_Task to complete_:
Search the records for the word "item". Copy every line where it appears.
Records to process: Begin
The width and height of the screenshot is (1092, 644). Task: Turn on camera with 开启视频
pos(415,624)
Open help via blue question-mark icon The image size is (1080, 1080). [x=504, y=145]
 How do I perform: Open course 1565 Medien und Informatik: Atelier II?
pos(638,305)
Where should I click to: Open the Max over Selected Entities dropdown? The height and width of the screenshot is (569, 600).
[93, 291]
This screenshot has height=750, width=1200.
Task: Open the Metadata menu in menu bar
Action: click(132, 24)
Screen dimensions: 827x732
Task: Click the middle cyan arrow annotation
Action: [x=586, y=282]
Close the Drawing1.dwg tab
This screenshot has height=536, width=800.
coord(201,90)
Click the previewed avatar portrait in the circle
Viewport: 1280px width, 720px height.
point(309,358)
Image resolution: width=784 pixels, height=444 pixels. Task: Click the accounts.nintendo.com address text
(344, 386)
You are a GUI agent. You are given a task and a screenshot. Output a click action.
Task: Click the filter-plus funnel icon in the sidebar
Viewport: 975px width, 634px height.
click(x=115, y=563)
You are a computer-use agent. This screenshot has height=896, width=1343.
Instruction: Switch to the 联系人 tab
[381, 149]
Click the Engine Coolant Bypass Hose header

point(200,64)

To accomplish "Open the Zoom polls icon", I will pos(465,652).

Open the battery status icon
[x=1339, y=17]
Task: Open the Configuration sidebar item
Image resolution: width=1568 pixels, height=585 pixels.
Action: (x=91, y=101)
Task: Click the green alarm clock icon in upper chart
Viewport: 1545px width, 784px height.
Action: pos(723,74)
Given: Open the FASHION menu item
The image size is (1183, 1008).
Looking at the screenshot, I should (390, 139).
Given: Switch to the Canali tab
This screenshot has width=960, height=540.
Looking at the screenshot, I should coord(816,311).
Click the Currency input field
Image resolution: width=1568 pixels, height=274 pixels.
Records to process: End
_Problem solution_:
Task: Open the Configuration sidebar item
Given: Open the FASHION menu item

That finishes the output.